L’Orchestre philharmonique de Strasbourg nous restitue l’ouvrage dans toute sa puissance évocatrice, dramatique et sonore. La force tellurique de l’accord initial (avec orgue) fait place à de somptueuses textures, allégées pour ce qui relève des récitatifs. La lisibilité, la transparence sont toujours au rendez-vous. Un grand coup de chapeau.
Même si les ultimes scènes nous prennent à la gorge, on se délecte, c’est glauque, sanglant, immoral, réjouissant, festif comme grave. A ne pas manquer ! (5)

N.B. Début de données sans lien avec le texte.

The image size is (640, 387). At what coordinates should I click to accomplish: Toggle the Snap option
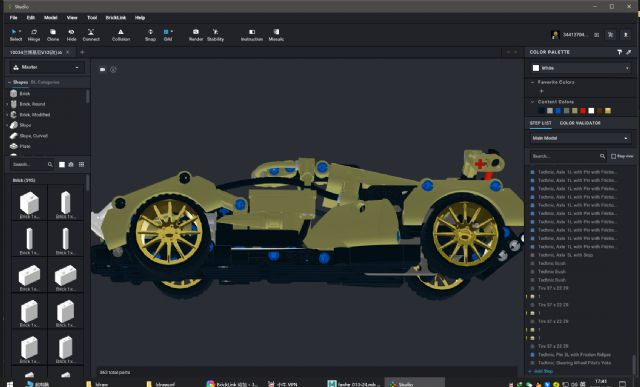click(x=150, y=35)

(1) Qu’il connaît particulièrement bien pour en avoir signé l’adaptation française, donnée en 2008, en Suisse, qu’il rejoindra la saison prochaine, à Genève. (2) On se souvient que Natalie Dessay et Marie Oppert avaient chanté Les parapluies de Cherbourg, avec Michel Legrand, au Châtelet. (3) Claude Jottrand en avait rendu compte, (le chef était en alternance). L’analyse claire et fouillée que signe Bassem Akiki dans le programme de salle s’avère particulièrement éclairante. L’Opéra du Rhin nous a habitués à des publications particulièrement riches et documentées. Celle de ce soir est exemplaire par la variété des éclairages qu’elle offre de l’ouvrage. Un document essentiel. (4) Plusieurs personnages renvoient le lyricophile à des scènes connues : Turpin en Bartolo, Pirelli en Dulcamara, Todd en Wozzeck, la mendiante en Innocent etc. Le miracle réside dans la forte unité de l’ouvrage, comme dans le naturel, la vérité de chacun, remarquablement caractérisés, qui ne doivent rien aux références signalées. (5) En attendant Follies, que produit l'Opéra du Rhin en juin 26, mis en scène par Laurent Pelly, avec une distribution prestigieuse, où l'on retrouvera Natalie Dessay, Jasmine Roy, et marquée par le retour de Dame Felicity Lott.